● **What you need to do**: Would you transcribe the entries below, beginning at the line with "You are a computer-use" and ending after the line with "This screenshot has width=982, height=736.", exactly, with no picture and nothing more?

(Extracted data entries)
•••
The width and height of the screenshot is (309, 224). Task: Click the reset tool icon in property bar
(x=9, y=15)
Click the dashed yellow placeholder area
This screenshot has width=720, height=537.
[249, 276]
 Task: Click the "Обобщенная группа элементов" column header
•••
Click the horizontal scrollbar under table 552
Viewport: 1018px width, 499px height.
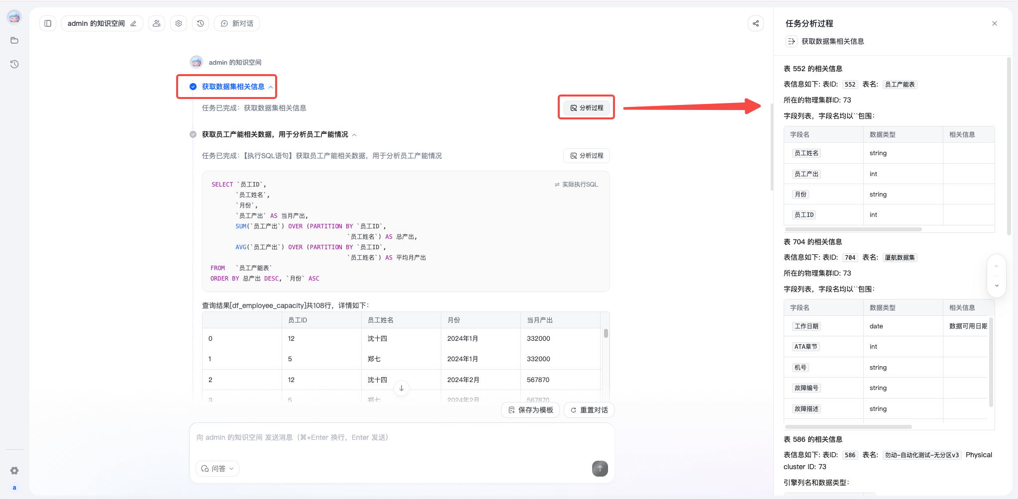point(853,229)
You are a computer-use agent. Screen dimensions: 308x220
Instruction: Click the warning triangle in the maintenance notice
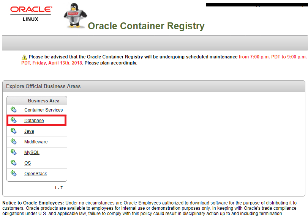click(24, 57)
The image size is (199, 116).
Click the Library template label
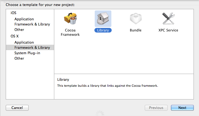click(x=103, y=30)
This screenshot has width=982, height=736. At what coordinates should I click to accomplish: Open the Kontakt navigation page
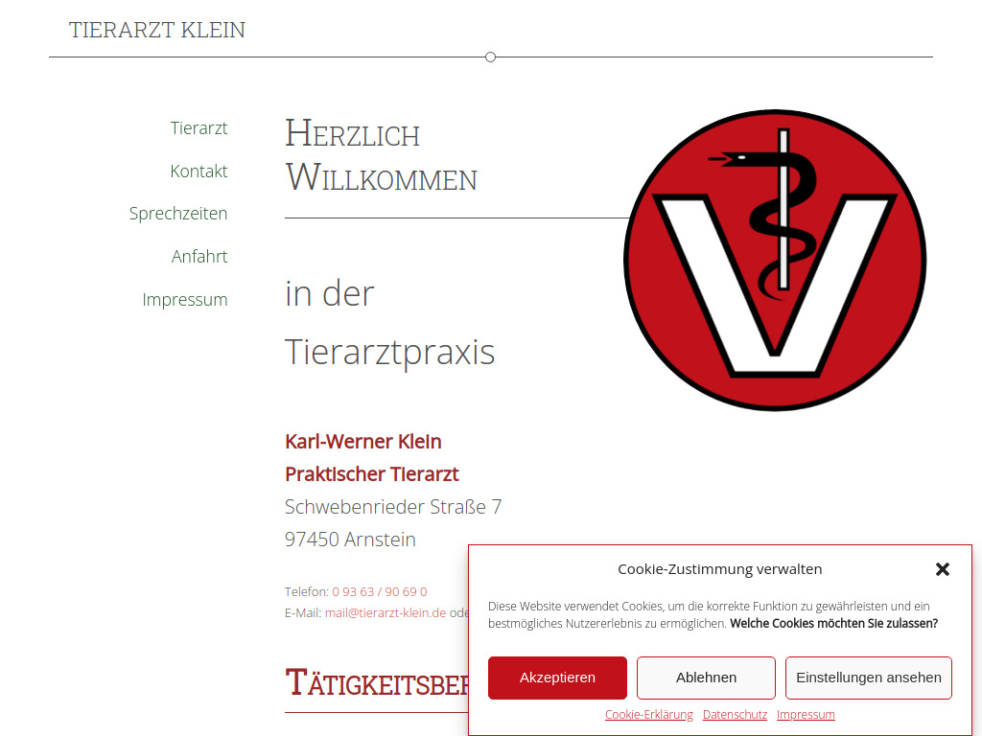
•••
● **Answer to the exercise**:
You are a computer-use agent. Screen dimensions: 308x220
Instruction: Click the warning triangle in the maintenance notice
click(24, 57)
The image size is (199, 116).
Click the Library template label
click(x=103, y=30)
This screenshot has width=982, height=736. At what coordinates should I click to accomplish: Open the Kontakt navigation page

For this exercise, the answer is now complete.